MENLO PARK, Calif. (KGO) -- The Justice Department and the Securities and Exchange Commission are preparing to investigate what went wrong in the collapse of Silicon Valley Bank.
The Wall Street Journal was first to report the separate investigations are in their preliminary stages.
They may not lead to charges or allegations of wrongdoing.
Investigators are also examining stock sales by bank executives made days before the bank failed.
The Santa Clara based lender was taken over by federal regulators on Friday after people started pulling out their money as fear spread that the bank was teetering on the brink of collapse.
The text below is from a previous report
It didn't matter how long the lines were Monday at Silicon Valley Bank branches across the Bay Area - customers were eager to get their money back after the government stepped in to help following the bank collapse last week.

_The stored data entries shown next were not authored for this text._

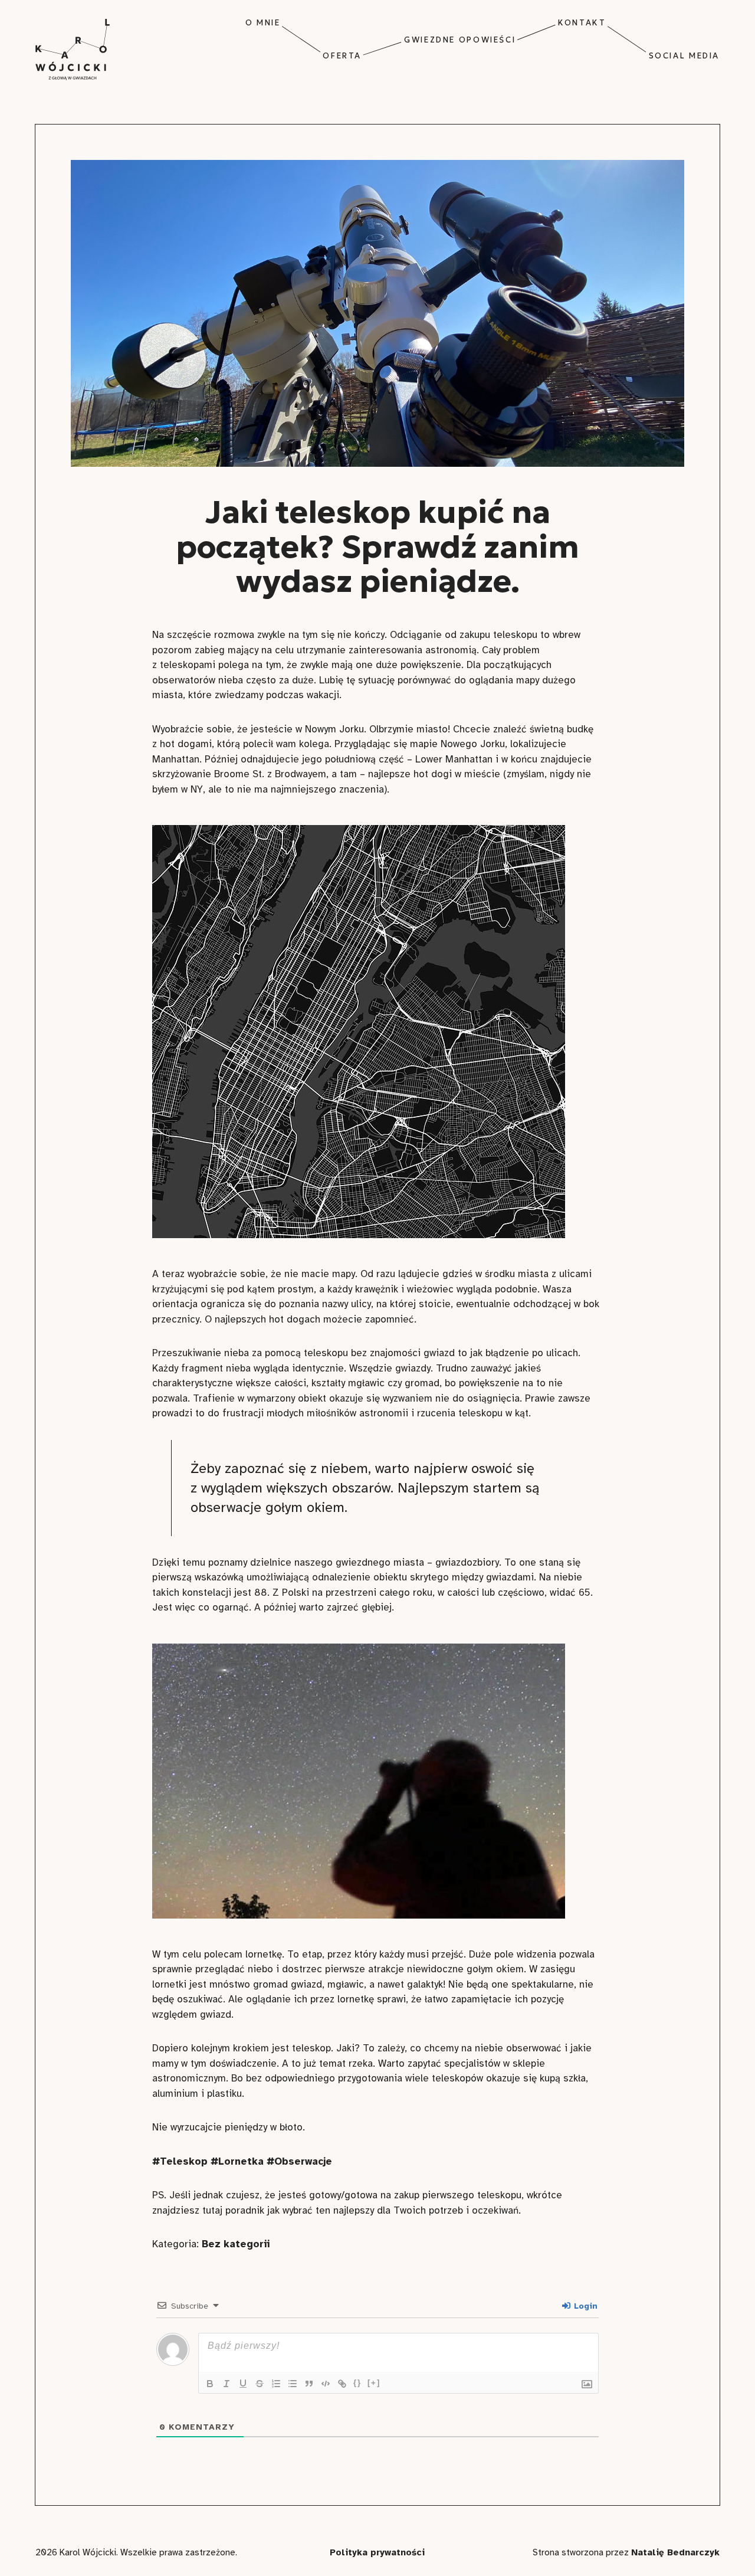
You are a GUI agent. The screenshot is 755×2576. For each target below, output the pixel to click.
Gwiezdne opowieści (460, 40)
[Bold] (210, 2384)
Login (585, 2306)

When we visited SVB Menlo Park on Friday, the mood of customers was concern and fear that they may lose their businesses after the bank failure. On Monday, some felt relief.
"Definitely very assuring," Otter.ai co-founder and CEO Sam Liang said. "I think the government, this time, moved very fast. They did a good job this time. I'm pretty grateful."
Others were still worried after seeing the flaw in the system this situation highlighted.
"We'll feel relief when the funds are in a place that we feel is a bit more resilient to these situations," Strong Compute Founder, CEO Ben Sand said. "Looks like it will be a day until that's certain depending on the method used, so that's where we're at for the moment."
The line to get funds back was long and slow moving, some people arrived before the branch even opened at 9 a.m. There was no option for wire transfers and it took about an hour and a half to get through.
FDIC employees answered questions along the way before the customers could enter the doors for the first time since last week.
"Everyone is being very patient," Peabody Gallery's Elisa Spurlin said. "They're letting three people in line into the lobby while three people are helped by the three tellers and just rotating through. We're all in the same boat, everybody is being patient. We knew starting the day that it was going to take patience."
Patience is easier said than done when you're talking about millions of dollars in some cases, like with Otter.ai co-founder and CEO Sam Liang.
He could only imagine how this could have gone for his company and others had the government not stepped in.
"If they can't get their money, they're going to destroy Silicon Valley," Liang said. "I don't think the government would want that to happen."
Now mostly in the clear, the focus turns to what's next.
Customers said this will change how they bank and they're all wishing for what's best for one other.
"I just hope that everybody gets where they need to be by the end of the day, by the end of tomorrow," Spurlin said. "Because, again, it's only good for the entire community."